I have seen too many people get hurt by that, where they were not prepared for it, and, Bad things can happen when you're not prepared for it. And it can be, whether it's expenses or it's, bank accounts get frozen, nobody knows what to do, and all of a sudden things are getting sold that shouldn't get sold, or creditors are coming after things and everything falls apart.
So you wanna make sure that you have a plan in place to take care of it, . And so the five major risks, right? Just to recap, five major risks, right? Portfolio decreases in value to draw down inflation. We can't buy as much as we need to. We can't maintain our lifestyle longevity. We live longer than expected because a life is awesome.
And then we have unexpected expenses. Tree falls on our house. We trip and fall, things like that. And then we have the inevitable that happens to all of us, right? And so we need to make sure to prepare for and plan for these things. And in really every single decision in our life, it affects something like this.
Now, let's take Social Security, right? Social security is a decision that everyone needs to make. We all need to make this decision of when do we file for social security? Are we taking it early? Are we taking it late? When you're thinking about that, right? You need to think of it in the context of these five questions because these five questions will tell you, do I need to take it early?
Does more money now, earlier in retirement, taking, sorry, less money earlier in retirement, that's gonna help me more than more money later in life, right? , I've talked to a lot of people. My dad died at 63 right. Waiting until age 70. So he got the bigger check. Wouldn't have helped anyone. Oh my gosh.

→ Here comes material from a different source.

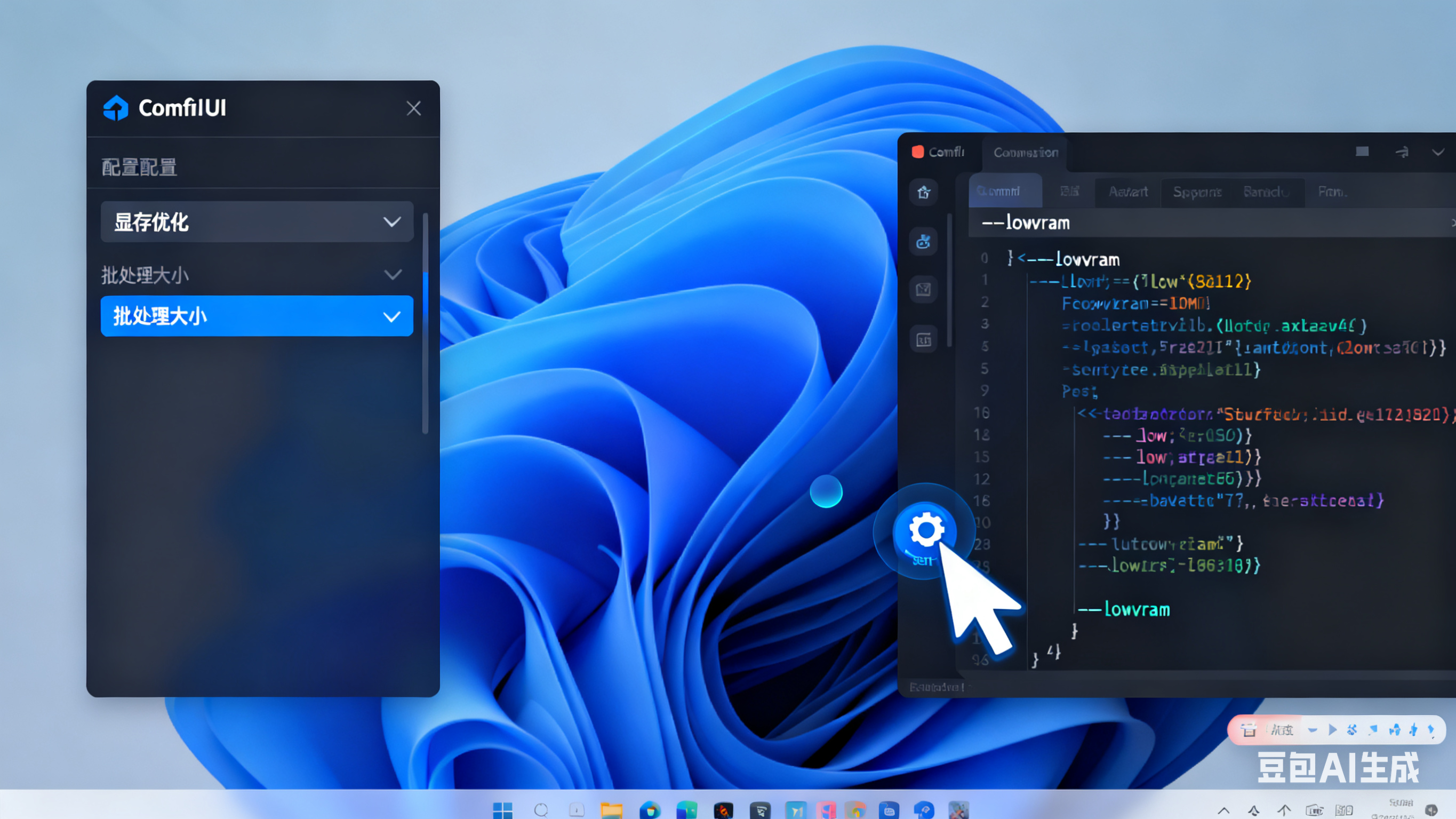1456x819 pixels.
Task: Click the second sidebar icon below home
Action: [x=924, y=242]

And him taking social security as early as possible allowed not only him to take, to get benefits, but allowed my siblings right. And his wife to get benefits. And so a lot more financial value. And a lot more value as survivor benefits, right? So you gotta think about that. You gotta think about what's more important now versus later.
How will that affect you over the lifetime, right? Over your lifetime, over your spouse's lifetime. And so you really gotta think of it from that holistic context. And every decision. It really is. Every decision needs to be done through the prism of those five questions.